Stored items:
------------
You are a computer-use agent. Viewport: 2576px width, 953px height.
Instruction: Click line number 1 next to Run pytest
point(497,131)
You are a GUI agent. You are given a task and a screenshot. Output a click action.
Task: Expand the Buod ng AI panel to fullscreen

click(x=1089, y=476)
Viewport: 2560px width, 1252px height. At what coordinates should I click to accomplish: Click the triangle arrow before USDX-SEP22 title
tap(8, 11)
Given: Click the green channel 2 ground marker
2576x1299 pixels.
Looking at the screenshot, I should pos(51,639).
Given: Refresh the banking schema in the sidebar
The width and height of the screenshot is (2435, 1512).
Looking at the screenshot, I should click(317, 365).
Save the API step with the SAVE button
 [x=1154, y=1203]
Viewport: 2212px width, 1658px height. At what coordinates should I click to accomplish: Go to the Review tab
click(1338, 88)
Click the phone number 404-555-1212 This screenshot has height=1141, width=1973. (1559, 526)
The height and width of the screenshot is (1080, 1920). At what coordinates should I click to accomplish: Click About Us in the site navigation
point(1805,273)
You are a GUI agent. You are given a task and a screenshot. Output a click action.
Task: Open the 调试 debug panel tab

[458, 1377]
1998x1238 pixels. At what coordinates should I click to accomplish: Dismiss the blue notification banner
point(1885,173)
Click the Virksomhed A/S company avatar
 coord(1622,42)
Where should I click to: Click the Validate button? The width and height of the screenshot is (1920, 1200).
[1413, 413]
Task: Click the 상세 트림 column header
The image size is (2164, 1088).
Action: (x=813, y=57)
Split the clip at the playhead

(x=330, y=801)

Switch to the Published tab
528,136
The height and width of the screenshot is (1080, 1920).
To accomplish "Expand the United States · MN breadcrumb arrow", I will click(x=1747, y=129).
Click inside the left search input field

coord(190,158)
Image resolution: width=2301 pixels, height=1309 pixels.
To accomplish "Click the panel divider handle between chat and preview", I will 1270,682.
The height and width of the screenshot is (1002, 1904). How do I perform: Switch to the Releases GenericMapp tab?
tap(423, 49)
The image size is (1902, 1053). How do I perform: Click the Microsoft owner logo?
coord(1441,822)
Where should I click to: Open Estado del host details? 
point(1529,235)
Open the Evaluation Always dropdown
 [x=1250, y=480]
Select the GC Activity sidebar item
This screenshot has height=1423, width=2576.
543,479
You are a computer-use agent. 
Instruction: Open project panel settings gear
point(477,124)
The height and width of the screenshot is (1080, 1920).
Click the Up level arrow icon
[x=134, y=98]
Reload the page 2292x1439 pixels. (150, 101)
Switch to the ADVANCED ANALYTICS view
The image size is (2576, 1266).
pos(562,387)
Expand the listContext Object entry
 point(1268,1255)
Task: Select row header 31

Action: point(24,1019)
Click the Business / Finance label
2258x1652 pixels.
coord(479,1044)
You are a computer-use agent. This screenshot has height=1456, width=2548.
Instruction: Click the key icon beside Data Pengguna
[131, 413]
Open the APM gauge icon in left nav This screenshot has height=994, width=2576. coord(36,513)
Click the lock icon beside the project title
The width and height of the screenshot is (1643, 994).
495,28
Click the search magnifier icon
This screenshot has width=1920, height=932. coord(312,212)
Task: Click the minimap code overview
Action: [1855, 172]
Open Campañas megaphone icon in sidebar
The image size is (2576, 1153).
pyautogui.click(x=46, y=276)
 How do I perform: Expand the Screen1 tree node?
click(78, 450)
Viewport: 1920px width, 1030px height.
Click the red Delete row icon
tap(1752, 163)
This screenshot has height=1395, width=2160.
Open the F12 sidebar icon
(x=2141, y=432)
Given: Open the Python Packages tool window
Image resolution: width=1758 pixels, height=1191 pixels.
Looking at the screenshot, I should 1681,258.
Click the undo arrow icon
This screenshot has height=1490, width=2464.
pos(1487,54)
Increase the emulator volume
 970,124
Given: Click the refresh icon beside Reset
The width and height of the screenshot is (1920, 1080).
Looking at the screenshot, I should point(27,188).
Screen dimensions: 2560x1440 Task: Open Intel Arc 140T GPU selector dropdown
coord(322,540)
------------
PROBLEM DETAILS: Nothing but a number is expected here: the number of lines in the entries that include the word "agent".

COMPLETED EXERCISE: 5